I would also like to thank my family. My husband, John Rockwell, posted slogans like Never give up on maitri, Love to the maitri lady, and Drive all maitri into oneself at just the right times to give me a boost of warm, playful encouragement. I am thankful to my children, who, in so fully being who they are, have inspired me. My son, Julian, with whom I have talked about the energies all his life, continually inspires me with how he uses his understanding of the energies, whether in teaching kids at risk, in his intimate relationships, or more recently with organizational development work. I love the directness with which my daughter, Chandra, reveals herself and explores her world through the energies. Most touching has been my fathers response to reading some of this manuscript. It precipitated a closeness between us that we had never before experienced so fully. At age eighty-two he was so inspired that he presented some of these ideas to a Quaker forum to which he belongs.
To the many others who inspired me, influenced me, and supported me as the book unfolded, I express much appreciation. As the person who was the initial catalyst for this book, I would like to thank Martha Bonzi, who put it into my head that I could do this. I would like to acknowledge the many teachers of Shambhala Buddhism and especially of five wisdom energies work, the participants in programs, my students, my clients, and members of the Maitri Council International. They teach me continually and have helped me evolve my personal understanding over the past twenty-five years.

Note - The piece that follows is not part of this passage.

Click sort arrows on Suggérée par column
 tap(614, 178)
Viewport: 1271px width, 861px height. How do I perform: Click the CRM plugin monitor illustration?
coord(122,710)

In particular I have explored this work at many levels and have formed deep friendships and close working relationships with many teachers of the energies. I would like to thank Marvin Casper, Ed Podvoll, Jeff Fortuna, Karen Kissel Wegela, Susan Skjei, Judy Lief, Pema Chdrn, Allyn Lyon, John Rockwell, Claudette Rodrigue, Melissa Moore, Paul Cashman, and Jeremy Hayward for sharing their insights and experiences with me. Many thanks to Claudette for contributions to the activities for the energies.
I want to acknowledge with much appreciation those individuals and organizations that have been financially supportive throughout the years it has taken to write the book: Ernst Leibhardt, Nancy Edison, and the Nalanda Individual Assistance Trust.
Most important, I wish to thank Emily Hilburn Sell, my editor at Shambhala Publications, who provided the essential nurturing as well as critical feedback that brought this material to the world in written form. Without her I could not have endured the laborious process of translating this work into contemporary language for general understanding. It has been a special pleasure to work with the Shambhala Publications staff: Jonathan Green, Emily Bower, Susan Cohan, and Peter Bermudes. Their expertise has been an inspiration. This process was much aided by the work of several others who assisted with editing: Holly Hammond, to whom I am indebted for clarifying the material with a major line editing; Laura Perrault, whose infectious enthusiasm to work on the book came at just the right moment; my ex-husband Ernie Nadel, who gave some very helpful editing suggestions; and finally my son, Julian, who added his own insights and flavor in several parts as icing on the cake.